Task statement -> Restate word for word the lines of the entries below, starting with the line that holds "Where should I click to: Click the plus" and ending with the line that holds "Bookmark this page", and no others.

(Dataset entries)
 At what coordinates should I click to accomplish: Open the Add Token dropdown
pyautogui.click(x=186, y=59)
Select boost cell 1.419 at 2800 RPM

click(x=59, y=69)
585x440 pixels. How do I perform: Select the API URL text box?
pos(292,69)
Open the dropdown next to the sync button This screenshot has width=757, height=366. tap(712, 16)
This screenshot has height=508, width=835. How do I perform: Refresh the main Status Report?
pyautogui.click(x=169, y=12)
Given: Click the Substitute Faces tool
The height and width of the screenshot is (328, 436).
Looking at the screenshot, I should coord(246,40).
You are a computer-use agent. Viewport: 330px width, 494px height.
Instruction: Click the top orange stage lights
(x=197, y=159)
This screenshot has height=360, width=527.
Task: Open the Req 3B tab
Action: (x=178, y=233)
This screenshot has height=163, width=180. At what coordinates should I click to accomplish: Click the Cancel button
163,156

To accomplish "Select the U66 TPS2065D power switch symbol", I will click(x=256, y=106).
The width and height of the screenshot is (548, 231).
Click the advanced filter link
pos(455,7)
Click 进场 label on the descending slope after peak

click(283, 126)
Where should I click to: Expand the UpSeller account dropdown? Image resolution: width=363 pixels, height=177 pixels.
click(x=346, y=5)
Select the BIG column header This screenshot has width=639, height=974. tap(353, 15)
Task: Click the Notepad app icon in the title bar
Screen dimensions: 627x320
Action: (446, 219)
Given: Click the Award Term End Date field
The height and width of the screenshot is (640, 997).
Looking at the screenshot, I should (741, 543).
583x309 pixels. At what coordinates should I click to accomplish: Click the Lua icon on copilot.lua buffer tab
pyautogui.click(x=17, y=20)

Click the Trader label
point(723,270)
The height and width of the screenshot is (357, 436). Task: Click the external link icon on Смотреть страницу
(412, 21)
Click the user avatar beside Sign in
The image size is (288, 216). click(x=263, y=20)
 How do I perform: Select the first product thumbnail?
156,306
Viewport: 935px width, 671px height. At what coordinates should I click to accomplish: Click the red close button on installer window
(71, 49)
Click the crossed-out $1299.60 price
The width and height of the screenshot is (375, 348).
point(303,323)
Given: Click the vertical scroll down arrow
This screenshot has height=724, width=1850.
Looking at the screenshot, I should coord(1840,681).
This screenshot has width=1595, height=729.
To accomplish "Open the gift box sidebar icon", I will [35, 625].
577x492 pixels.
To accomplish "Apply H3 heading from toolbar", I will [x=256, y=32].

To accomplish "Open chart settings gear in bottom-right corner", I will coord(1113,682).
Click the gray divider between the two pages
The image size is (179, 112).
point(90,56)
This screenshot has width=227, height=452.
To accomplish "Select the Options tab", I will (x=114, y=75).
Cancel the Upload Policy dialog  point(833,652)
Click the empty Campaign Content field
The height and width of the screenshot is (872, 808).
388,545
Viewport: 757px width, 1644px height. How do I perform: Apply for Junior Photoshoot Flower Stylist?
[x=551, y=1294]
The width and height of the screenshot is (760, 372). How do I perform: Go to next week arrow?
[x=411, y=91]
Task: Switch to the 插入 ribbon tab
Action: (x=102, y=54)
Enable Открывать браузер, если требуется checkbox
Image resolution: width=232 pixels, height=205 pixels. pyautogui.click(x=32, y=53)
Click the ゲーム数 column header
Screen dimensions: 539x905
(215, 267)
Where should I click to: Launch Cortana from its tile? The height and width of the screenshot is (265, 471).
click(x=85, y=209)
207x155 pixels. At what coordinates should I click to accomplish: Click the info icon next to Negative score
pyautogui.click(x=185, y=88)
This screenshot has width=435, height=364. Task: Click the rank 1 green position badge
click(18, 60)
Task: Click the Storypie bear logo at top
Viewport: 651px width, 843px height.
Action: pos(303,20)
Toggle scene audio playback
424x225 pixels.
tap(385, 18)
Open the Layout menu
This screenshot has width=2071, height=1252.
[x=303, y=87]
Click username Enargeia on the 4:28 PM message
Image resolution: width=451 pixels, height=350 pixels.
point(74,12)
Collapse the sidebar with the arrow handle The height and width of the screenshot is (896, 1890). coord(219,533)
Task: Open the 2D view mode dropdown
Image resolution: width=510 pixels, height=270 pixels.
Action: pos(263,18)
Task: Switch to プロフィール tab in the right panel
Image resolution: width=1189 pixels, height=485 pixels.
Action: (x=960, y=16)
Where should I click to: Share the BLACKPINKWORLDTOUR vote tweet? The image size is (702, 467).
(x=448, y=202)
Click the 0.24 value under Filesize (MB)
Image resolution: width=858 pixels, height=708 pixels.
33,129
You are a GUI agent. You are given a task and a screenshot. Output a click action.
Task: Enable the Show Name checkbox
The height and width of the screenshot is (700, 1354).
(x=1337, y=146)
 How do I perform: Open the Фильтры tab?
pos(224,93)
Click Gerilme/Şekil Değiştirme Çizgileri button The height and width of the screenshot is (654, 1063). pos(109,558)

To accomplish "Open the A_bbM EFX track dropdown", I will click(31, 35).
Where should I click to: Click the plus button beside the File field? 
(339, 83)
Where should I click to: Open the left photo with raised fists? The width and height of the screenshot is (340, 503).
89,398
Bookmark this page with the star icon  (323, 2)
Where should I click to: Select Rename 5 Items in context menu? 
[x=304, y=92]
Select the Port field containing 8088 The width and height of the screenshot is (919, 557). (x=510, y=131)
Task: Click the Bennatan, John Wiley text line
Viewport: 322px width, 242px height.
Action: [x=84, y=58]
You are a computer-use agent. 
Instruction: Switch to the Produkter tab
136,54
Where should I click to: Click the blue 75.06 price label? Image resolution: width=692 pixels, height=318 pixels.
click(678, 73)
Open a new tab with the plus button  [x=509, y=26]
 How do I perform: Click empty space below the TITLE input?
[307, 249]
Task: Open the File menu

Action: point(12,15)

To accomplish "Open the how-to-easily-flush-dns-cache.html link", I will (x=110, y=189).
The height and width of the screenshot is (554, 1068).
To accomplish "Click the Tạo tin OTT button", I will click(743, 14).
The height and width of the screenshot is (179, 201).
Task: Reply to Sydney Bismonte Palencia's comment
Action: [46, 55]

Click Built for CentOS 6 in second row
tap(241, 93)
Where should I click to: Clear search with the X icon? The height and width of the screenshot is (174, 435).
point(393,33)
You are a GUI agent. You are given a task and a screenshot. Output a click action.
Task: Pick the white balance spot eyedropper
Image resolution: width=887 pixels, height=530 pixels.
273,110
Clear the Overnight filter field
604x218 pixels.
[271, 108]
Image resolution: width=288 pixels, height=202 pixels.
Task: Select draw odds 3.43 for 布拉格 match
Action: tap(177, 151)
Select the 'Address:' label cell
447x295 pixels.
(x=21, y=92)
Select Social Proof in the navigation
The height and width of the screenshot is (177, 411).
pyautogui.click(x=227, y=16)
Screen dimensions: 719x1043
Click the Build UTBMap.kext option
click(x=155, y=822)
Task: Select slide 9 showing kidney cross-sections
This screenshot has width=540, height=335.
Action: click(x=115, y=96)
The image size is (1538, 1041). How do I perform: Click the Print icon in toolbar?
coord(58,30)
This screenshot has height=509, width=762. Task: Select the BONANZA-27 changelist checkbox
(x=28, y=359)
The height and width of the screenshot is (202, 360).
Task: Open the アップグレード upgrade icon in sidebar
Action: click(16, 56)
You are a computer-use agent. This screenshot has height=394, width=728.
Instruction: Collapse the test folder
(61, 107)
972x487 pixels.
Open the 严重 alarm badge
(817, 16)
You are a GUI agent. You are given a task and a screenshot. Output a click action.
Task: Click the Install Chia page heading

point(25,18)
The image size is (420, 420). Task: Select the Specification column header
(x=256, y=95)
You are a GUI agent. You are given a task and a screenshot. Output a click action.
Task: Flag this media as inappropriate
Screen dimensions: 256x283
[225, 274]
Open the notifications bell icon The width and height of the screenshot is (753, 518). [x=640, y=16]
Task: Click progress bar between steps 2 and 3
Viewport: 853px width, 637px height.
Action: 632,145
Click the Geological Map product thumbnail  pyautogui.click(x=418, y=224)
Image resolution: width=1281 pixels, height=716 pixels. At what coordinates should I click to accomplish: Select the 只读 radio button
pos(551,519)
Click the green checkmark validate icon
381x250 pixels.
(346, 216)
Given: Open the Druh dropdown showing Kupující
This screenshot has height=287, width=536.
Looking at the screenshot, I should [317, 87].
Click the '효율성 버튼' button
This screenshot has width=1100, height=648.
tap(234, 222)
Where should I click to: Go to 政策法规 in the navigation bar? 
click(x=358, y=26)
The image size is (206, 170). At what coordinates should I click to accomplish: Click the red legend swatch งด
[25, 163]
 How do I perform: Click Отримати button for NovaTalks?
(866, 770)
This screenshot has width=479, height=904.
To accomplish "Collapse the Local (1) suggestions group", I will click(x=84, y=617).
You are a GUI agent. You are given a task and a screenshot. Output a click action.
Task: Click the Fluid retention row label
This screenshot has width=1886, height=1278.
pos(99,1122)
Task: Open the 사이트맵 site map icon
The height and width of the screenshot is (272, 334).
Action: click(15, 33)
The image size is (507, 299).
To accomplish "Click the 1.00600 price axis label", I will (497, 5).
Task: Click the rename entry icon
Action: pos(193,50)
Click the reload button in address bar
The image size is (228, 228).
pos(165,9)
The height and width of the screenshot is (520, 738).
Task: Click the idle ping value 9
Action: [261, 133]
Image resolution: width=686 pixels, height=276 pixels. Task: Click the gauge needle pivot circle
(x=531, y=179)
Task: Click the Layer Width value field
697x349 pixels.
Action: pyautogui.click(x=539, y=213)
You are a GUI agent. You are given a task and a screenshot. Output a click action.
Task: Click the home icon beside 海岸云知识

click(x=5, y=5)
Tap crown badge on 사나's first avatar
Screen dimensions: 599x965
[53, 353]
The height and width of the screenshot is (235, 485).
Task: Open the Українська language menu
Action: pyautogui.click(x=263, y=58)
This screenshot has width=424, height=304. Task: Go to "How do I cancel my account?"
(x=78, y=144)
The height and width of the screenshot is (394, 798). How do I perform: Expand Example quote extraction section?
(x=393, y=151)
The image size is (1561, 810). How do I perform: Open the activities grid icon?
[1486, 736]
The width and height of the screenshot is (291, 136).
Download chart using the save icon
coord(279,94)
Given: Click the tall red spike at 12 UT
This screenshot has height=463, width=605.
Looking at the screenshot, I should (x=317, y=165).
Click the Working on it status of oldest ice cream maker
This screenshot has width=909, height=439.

Answer for this exercise ->
Where should I click to: Click the plus button beside the File field? 
(339, 83)
Where should I click to: Open the left photo with raised fists? The width and height of the screenshot is (340, 503).
89,398
Bookmark this page with the star icon  (323, 2)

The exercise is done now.